A Model for the Prediction of Precipitation Curves for Globular Proteins with Nonionic Polymers as the Precipitating Agent

Abstract

A statistical thermodynamic model for the prediction of precipitation curves of globular proteins using nonionic polymers has been proposed. The model accounts for protein-polymer, polymer-solvent, electrostatic, and hydrophobic interactions as well as the entropy of mixing and employs simplifying assumptions such as spherical globular protein molecule with uniform surface properties and linear, homogeneous polymer uniform with respect to molecular weight. The proposed model can only be employed to predict precipitation curves of charged proteins at sufficiently high ionic strengths since it does not account for electrostatic protein-protein interactions due to overlap of electrical double layers. The model predictions of precipitation curves of human serum albumin (HSA) at the isoelectric point using polyethylene glycol (PEG) for different initial protein concentrations and molecular weights of PEG agreed well with the experimental data. Higher polymer concentrations were found to be required to precipitate proteins for lower molecular weight polymers, lower initial protein concentrations, and more favorable protein-polymer interactions.

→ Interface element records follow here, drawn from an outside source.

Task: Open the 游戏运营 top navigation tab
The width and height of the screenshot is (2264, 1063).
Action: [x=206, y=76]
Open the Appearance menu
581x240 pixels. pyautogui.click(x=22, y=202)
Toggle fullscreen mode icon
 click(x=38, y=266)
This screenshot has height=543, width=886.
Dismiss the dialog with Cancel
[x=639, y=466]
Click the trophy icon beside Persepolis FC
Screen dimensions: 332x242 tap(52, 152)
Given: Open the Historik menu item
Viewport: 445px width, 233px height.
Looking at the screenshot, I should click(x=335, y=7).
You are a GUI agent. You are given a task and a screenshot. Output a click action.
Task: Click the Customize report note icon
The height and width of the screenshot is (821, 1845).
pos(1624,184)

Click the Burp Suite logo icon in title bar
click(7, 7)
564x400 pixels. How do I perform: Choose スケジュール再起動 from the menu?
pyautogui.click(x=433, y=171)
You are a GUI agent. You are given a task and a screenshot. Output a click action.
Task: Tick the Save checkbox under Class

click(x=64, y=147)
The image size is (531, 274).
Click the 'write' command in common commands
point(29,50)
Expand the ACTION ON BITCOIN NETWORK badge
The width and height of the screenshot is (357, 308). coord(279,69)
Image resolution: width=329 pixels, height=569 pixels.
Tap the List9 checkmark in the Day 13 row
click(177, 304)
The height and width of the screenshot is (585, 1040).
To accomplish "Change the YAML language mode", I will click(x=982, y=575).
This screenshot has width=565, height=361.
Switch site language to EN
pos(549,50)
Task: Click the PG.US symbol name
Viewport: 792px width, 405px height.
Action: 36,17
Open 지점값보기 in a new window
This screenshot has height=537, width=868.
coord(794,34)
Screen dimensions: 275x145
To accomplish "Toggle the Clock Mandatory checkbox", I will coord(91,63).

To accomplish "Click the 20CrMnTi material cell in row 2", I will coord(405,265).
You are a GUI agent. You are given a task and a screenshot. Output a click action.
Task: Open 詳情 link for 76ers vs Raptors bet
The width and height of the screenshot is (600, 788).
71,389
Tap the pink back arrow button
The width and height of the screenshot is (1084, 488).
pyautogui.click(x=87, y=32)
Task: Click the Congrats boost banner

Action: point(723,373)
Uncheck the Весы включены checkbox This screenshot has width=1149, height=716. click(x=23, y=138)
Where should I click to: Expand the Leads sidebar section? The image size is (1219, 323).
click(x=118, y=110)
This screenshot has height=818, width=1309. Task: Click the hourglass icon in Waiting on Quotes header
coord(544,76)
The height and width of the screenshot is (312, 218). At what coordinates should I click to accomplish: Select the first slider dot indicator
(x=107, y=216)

The HSA-PEG interaction parameter, obtained by fitting the model to experimental data for one molecular weight PEG, was found to be 0.122. Solubility of HSA in PEG solution was found to decrease with increasing salt concentrations, this effect being more pronounced at lower PEG concentrations. The net charge on HSA was found to result in a maximum in its solubility at intermediate salt concentrations as a result of competing salting-in and salting-out effects.